Selected excerpt
+ + +

Re: Display of Isolated Nonspacing Marks (was Re: Questions on ZWNBS...)

From: Mark Davis (mark.davis@jtcsv.com)
Date: Tue Aug 05 2003 - 18:09:36 EDT

  • Next message: Michael Everson: "Re: Handwritten EURO sign"

    > << Zs, Zl, and Zp are considered format characters, but their
    > membership in the Z (separator) class takes precedence over their
    > membership in the Cf class, because the General Category assigns
    only
    > a single value to each character. >>

    Whenever you have a question about the status of a character, you need
    to look it up in the UCD. You can either do that by going through the
    unicode website, or if you want a more readable interface, use the ICU
    character browser, which formats that data.

    Look at space, U+0020.

    http://oss.software.ibm.com/cgi-bin/icu/ub/utf-8/?go=0020&ch.x=4&ch.y=7

    The general category is Space_Separator, *not* a format character.

    Now wording there could definitely be clearer, but the operant phrase
    is:

    > ...but their
    > membership in the Z (separator) class *takes precedence* over their
    > membership in the Cf class...

    So it would be cleared to say something like:

    In many ways the characters, Zs, Zl, and Zp, are similar to format
    characters, but because their general usage is significantly different
    they are broken out into a separate General Category, as Separator
    characters.

    Mark
    __________________________________
    http://www.macchiato.com
    ► “Eppur si muove” ◄

    ----- Original Message -----
    From: "Peter Kirk" <peter.r.kirk@ntlworld.com>
    To: "Mark Davis" <mark.davis@jtcsv.com>
    Cc: "Unicode List" <unicode@unicode.org>
    Sent: Tuesday, August 05, 2003 14:50
    Subject: Re: Display of Isolated Nonspacing Marks (was Re: Questions
    on ZWNBS...)

+ + +

Listing
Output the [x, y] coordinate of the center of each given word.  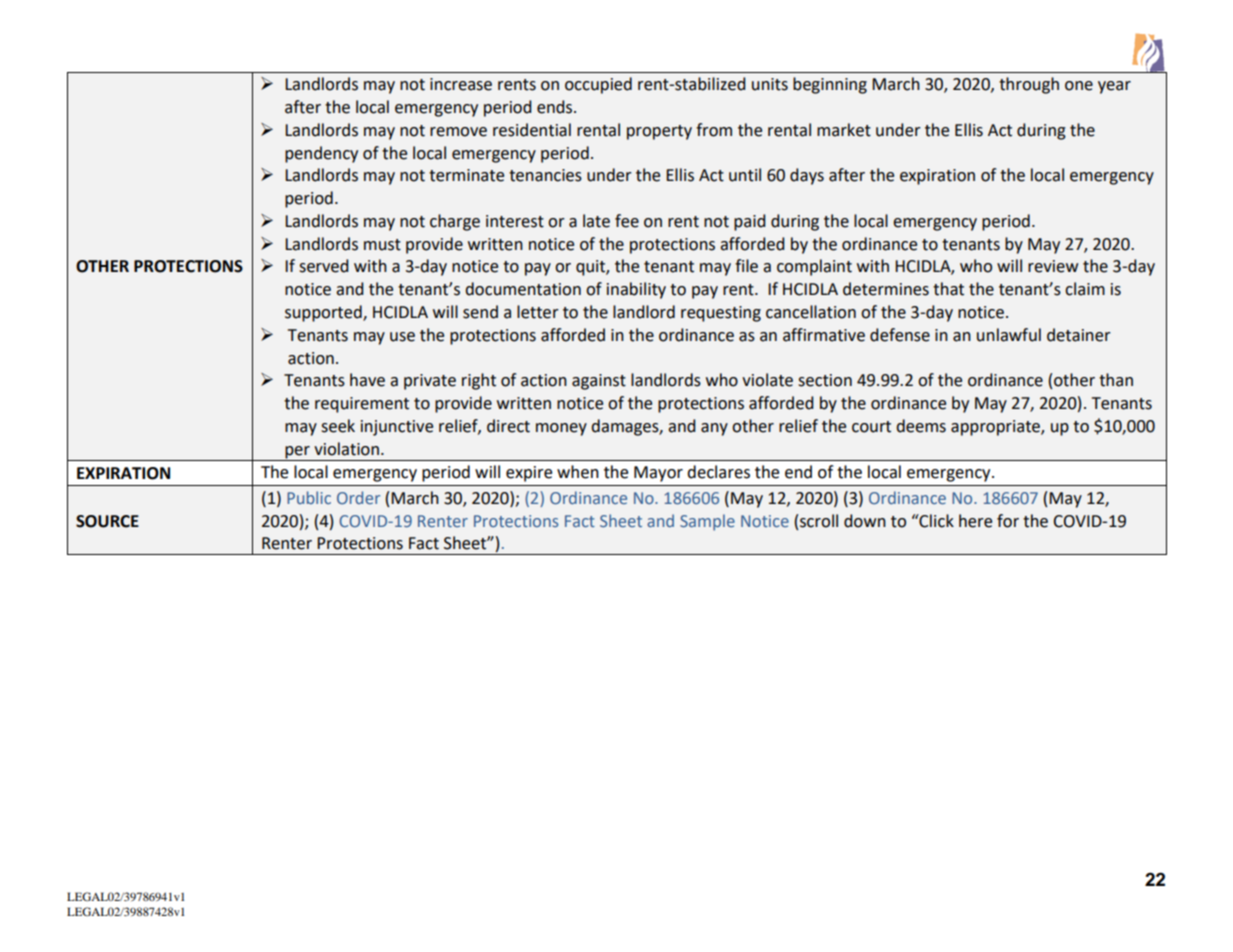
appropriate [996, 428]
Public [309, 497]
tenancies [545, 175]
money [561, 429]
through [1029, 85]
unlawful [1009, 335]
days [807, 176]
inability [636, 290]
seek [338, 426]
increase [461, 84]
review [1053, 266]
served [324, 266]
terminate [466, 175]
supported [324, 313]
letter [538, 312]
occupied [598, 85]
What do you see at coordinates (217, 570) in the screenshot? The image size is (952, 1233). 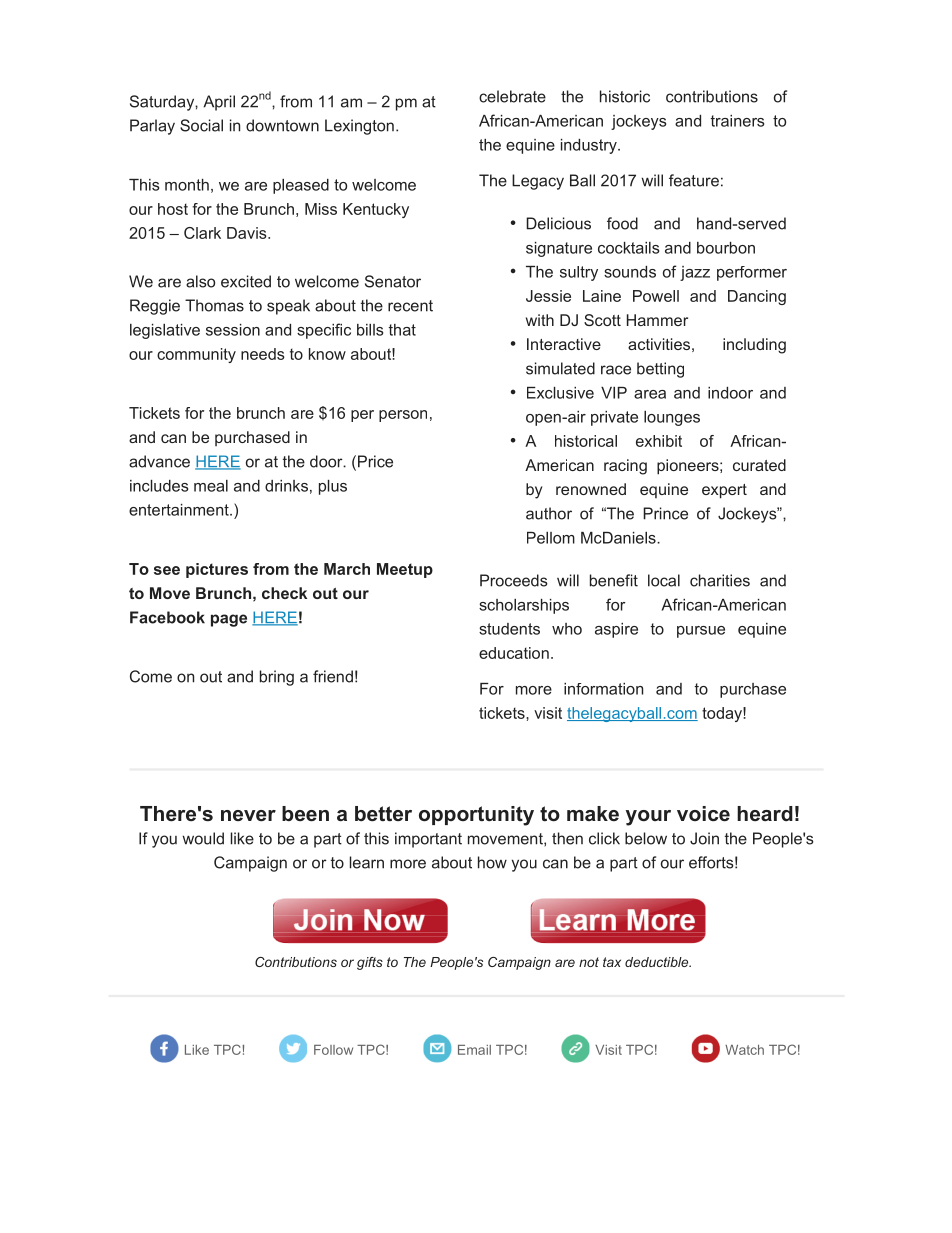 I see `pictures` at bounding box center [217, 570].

+ + +

Set tasks
1. In the Unicode mailing list message, what general category is given for space, U+0020?
2. Resume the Unicode mailing list message from its final line.

Answer set
1. Space_Separator

2.
    > On 05/08/2003 14:40, Mark Davis wrote:
    >
    > >Where did you get the notion that space is not a base character?
    And
    > >base characters include those that are not control or format
    > >characters. Space is neither one.
    > >
    > >The standard specifically states in a number of places that to
    exhibit
    > >a combining mark in isolation you use a space (or NBSP).
    > >
    > >Mark
    > >__________________________________
    > >http://www.macchiato.com
    > >► “Eppur si muove” ◄
    > >
    > >
    > >
    > I got this from the Unicode Standard 4.0, as quoted by Jim Allan:
    >
    > > In http://www.unicode.org/book/preview/ch03.pdf the space
    characters
    > > in general are given class Zs:
    > >
    > > << Zs, Zl, and Zp are considered format characters, but their
    > > membership in the Z (separator) class takes precedence over their
    > > membership in the Cf class, because the General Category assigns
    only
    > > a single value to each character. >>
    > >
    > > So the various space characters (class Zs) are also classified as
    > > format characters.
    > >
    > > From http://www.unicode.org/book/ch04.pdf:
    > >
    > > << _D13 Base character:_ a character that does not graphically
    > > combine with preceding character, and that is neither control nor
    a
    > > format character. >>
    > >
    > > Accordingly, by definition, spaces are not base characters.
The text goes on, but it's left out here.